Appeal from the Order of the Board of Finance and Revenue in the case of In Re: Kelly Run Sanitation, Incorporated, Docket No. RST-5099.


Robert V. Campedel, with him, Edward P. Zemprelli, Zemprelli, Clipper and Campedel, for petitioner.

Bryan E. Barbin, Deputy Attorney General, for respondent.

President Judge Crumlish, Jr. and Judges Rogers, Williams, Jr., MacPhail, Doyle, Barry and Colins. Opinion by Judge Barry.

Author: Barry

[ 87 Pa. Commw. Page 228]

This appeal results from an order of the Board of Finance and Revenue denying a request for a sales tax refund of petitioner Kelly Run Sanitation, Inc.

Petitioner operates a landfill for the disposal of various forms of waste, forty percent of which is residential waste, twenty percent of which is non-hazardous industrial waste and forty percent of which is hazardous industrial waste. The hazardous industrial waste consists of by-products generated in the manufacturing processes of a number of industrial concerns in the vicinity. Between 1979 and 1981, petitioner purchased various pieces of equipment used in the operation of the landfill. Petitioner paid sales taxes of $38,359.02 for the purchases in question. Contending that disposal of hazardous by-products is an integral part of the manufacturing process, petitioner

[ 87 Pa. Commw. Page 229]

    sought a refund for the sales taxes paid. Following a denial of the requested refund by both the Board of Appeals and the Board of Finance and Revenue, the Commonwealth and petitioner entered into a partial stipulation of facts.
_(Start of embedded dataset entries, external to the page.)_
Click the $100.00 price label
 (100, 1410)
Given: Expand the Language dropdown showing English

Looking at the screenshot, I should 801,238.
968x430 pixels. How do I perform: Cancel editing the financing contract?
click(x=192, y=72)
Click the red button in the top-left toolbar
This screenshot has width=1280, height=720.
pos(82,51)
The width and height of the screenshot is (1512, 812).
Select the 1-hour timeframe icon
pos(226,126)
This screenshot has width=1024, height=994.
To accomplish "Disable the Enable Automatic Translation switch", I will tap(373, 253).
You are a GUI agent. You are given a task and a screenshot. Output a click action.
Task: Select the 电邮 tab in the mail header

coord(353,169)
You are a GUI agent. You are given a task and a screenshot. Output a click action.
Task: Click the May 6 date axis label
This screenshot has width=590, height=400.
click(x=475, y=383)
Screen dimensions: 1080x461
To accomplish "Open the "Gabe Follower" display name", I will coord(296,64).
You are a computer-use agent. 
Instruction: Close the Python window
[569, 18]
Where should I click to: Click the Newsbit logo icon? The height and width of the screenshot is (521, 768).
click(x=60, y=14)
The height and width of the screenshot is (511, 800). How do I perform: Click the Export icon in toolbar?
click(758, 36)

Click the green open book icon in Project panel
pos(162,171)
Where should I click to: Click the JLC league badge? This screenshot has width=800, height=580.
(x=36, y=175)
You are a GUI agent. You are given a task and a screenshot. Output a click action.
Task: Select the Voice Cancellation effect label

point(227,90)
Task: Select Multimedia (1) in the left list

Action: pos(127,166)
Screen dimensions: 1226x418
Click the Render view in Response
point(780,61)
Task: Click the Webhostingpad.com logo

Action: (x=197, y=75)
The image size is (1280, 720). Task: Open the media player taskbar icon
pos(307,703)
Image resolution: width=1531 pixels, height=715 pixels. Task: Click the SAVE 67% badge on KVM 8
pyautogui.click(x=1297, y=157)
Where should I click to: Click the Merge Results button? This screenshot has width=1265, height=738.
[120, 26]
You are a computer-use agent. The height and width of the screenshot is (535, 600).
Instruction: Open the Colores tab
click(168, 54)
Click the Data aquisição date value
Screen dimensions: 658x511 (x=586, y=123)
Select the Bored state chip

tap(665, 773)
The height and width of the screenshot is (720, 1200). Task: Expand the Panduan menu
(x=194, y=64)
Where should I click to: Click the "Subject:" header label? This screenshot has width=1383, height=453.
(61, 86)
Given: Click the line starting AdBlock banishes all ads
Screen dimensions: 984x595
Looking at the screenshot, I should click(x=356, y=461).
Following an evidentiary hearing on the contested factual questions, the matter is now ready for our resolution.

The Tax Reform Code of 1971 (Code), Act of March 4, 1971, P.L. 6, as amended, 72 P.S. § 7202(a) (Supp. 1984-85) provides:

There is hereby imposed upon each separate sale at retail of tangible personal property or services, as defined herein, within this Commonwealth a tax of six per cent of the purchase price, which tax shall be collected by the vendor from the purchaser, and shall be paid over to the Commonwealth as herein provided.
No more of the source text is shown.